Da parte della Commissione la volontà di effettuare verifiche. Il motivo? Alcune fonti confidenziali hanno rivelato che nel caso di insuccesso degli incrementi di capitale si potrebbero verificare alcune conseguenze molto negative per l'intero sistema finanziario italiano.

La Consob desidera effettuare alcune verifiche circa l’andamento nella seduta di Borsa di oggi dei titoli del settore bancario con riferimento in particolare alle indiscrezioni sul progetto Atlante.

Come di consueto, la Commissione vuole ricostruire il flusso informativo e l’operatività sui titoli. E’ quanto comunicano le principali agenzie di stampa basandosi su fonti provenienti da ambienti molto vicini alla Commissione.

L’intervento della Commissione arriva dopo la diffusione di una serie d’informazioni confidenziali che rivelano che nel caso di insuccesso degli incrementi di capitale si potrebbero verificare alcune conseguenze molto negative per l’intero sistema finanziario italiano.

Sotto i riflettori vi è un documento che illustra il progetto Atlante: a pagina 7 si legge che è possibile una crisi sistemica che arrechi “effetti negativi per i soggetti investitori potenzialmente superiori ai costi dell’intervento ancorché difficili da quantificare”. E ancora: “Una fuga possibile dei depositi”, “l’incremento dei costi del funding”, “perdite sulle esposizioni”, “Rischio di contribuzione straordinaria al Fondo di risoluzione”.

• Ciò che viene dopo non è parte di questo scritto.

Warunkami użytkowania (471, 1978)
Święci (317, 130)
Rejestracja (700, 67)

Gravi danni potrebbero essere concernenti anche gli altri operatori finanziari come assicurazioni, fondazioni e fondi pensioni. In particolare potrebbero subire perdite sul portafoglio di investimento.

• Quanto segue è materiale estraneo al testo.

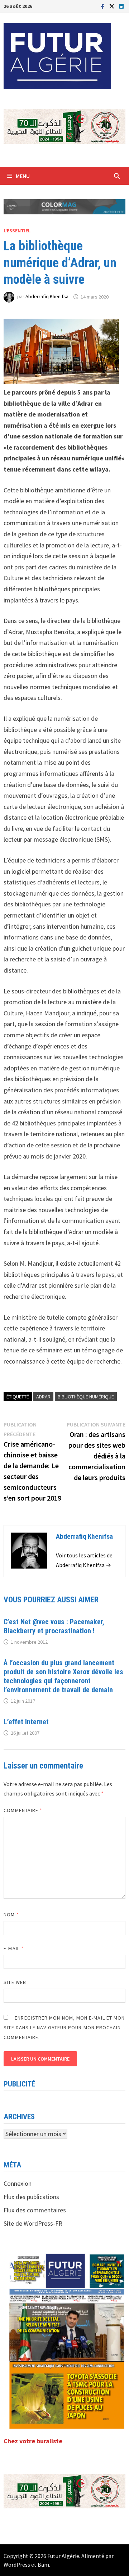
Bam (43, 2564)
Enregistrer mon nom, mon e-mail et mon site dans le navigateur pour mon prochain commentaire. (64, 2027)
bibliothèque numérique (86, 1396)
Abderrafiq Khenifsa (46, 296)
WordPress (17, 2564)
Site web (15, 1982)
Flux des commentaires (35, 2210)
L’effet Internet (26, 1721)
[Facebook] (103, 6)
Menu (23, 175)
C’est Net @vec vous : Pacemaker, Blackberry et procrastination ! (54, 1626)
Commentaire (23, 1810)
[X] (113, 6)
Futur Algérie (63, 2555)
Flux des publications (31, 2197)
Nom (11, 1914)
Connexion (18, 2183)
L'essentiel (17, 230)
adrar (43, 1396)
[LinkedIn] (121, 6)
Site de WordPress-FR (33, 2223)
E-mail (14, 1948)
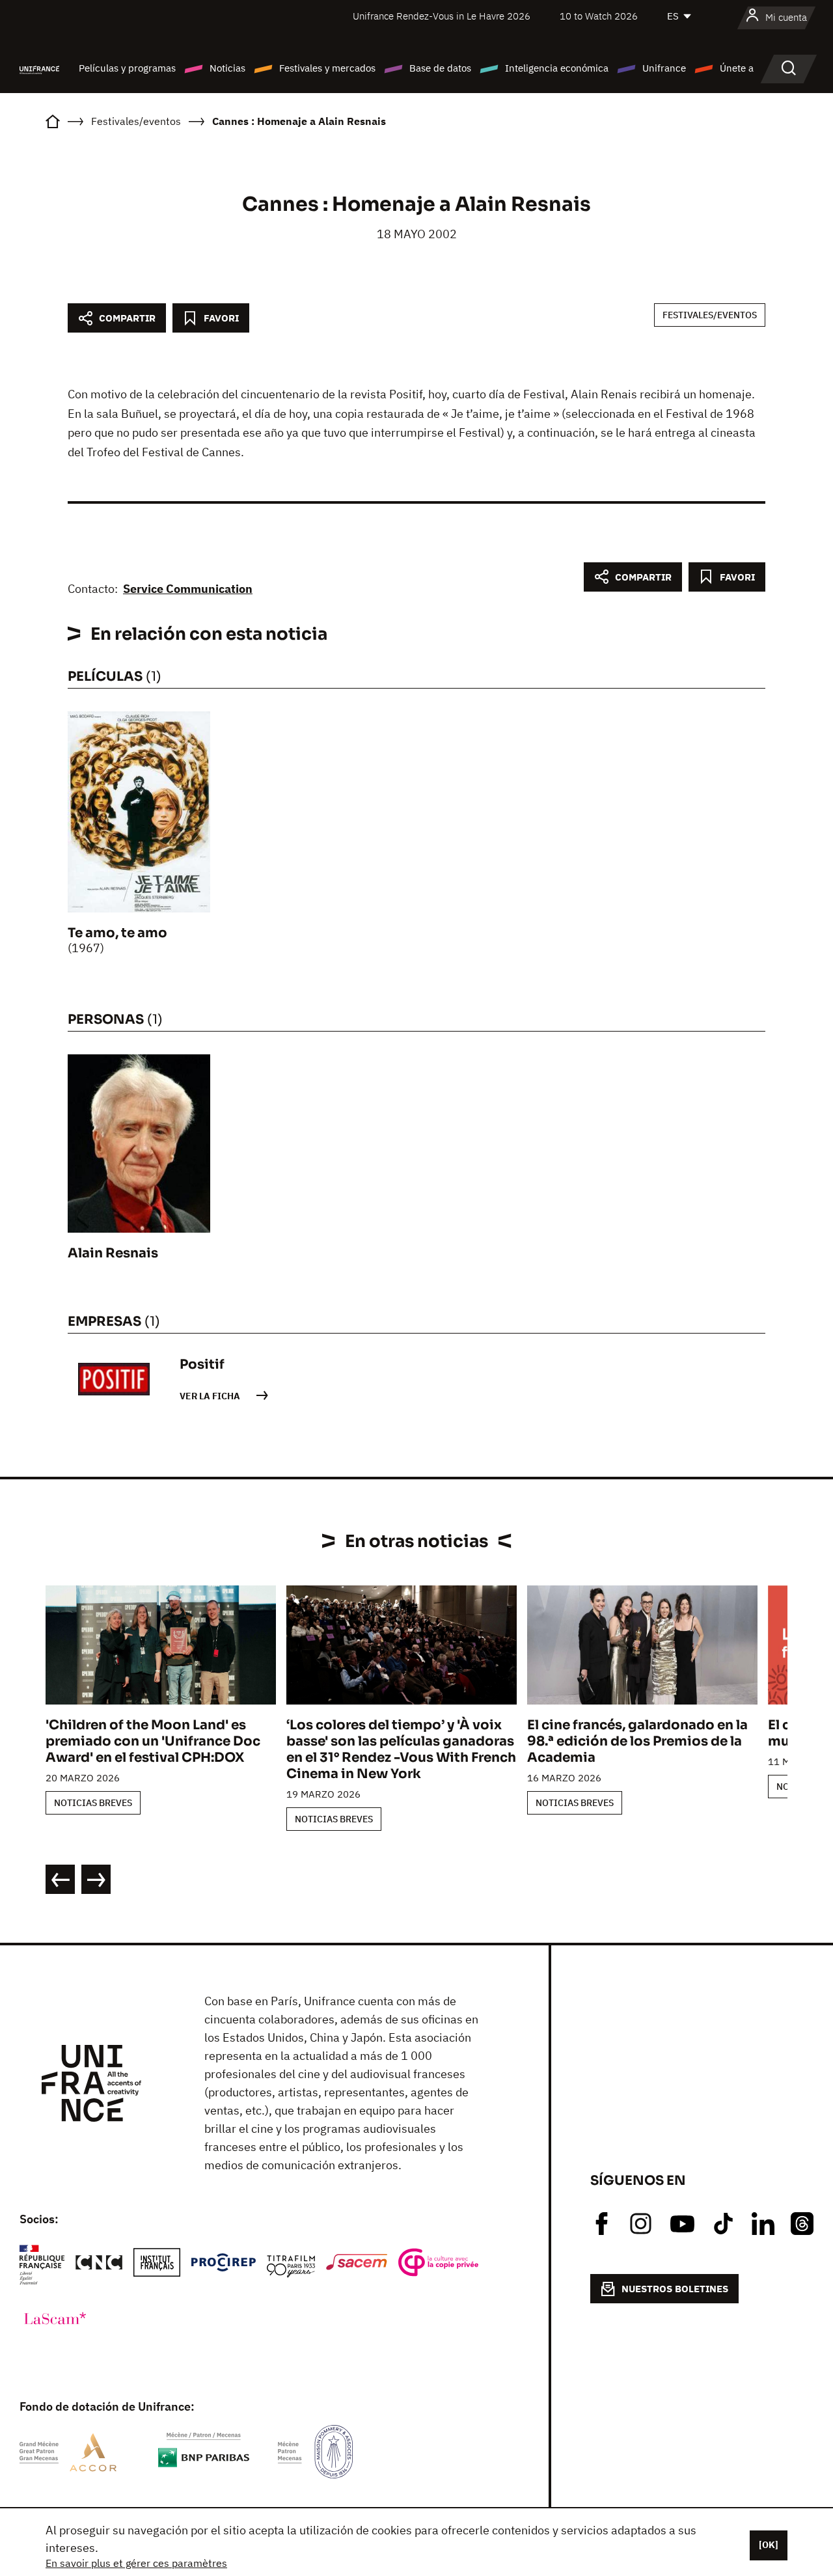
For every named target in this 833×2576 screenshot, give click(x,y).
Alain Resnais (113, 1253)
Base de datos (440, 68)
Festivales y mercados (327, 68)
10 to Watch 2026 (599, 16)
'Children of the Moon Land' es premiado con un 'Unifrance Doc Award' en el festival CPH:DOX (153, 1741)
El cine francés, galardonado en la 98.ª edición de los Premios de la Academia (637, 1741)
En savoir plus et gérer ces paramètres (136, 2562)
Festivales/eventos (709, 315)
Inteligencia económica (556, 68)
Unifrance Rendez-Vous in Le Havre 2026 (441, 16)
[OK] (768, 2545)
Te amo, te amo (117, 933)
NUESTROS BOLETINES (674, 2288)
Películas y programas (127, 68)
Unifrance (664, 68)
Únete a (737, 68)
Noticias (227, 68)
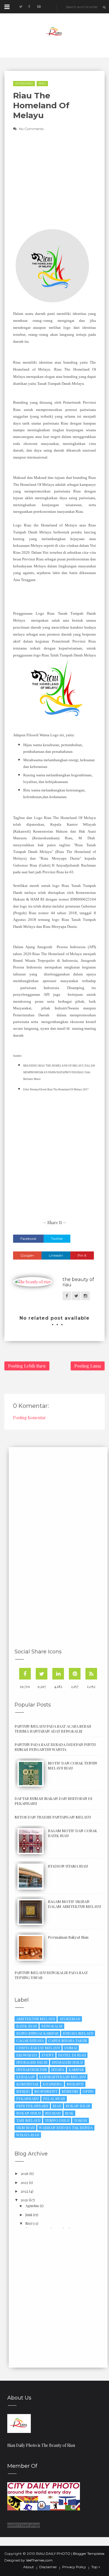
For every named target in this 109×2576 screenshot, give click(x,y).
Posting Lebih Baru (27, 1366)
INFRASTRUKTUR (31, 2069)
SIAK (69, 2112)
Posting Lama (87, 1366)
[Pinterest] (75, 1674)
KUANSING (52, 2083)
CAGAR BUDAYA (30, 2040)
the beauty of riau (78, 1282)
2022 (24, 2191)
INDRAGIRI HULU (67, 2062)
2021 (24, 2199)
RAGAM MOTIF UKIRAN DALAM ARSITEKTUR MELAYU (74, 1904)
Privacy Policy (74, 2567)
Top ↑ (95, 2567)
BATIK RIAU (26, 2025)
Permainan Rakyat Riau (68, 1937)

Per l’economia del Paese, invece, sono previste “ingenti perdite – si legge nel documento – per individui e nuclei famigliari su titoli di debito delle banche “in resolution” ed effetti negativi sull’economia reale derivanti dall’impatto sulla fiducia di famiglie e imprese e dalle difficoltà nell’accesso al credito bancario con riflessi sulla capacità del sistema di finanziare la crescita”.

Intanto in data odierna le Borse europee chiudono in timido rialzo, mentre Piazza Affari lascia sul terreno l’1,57%.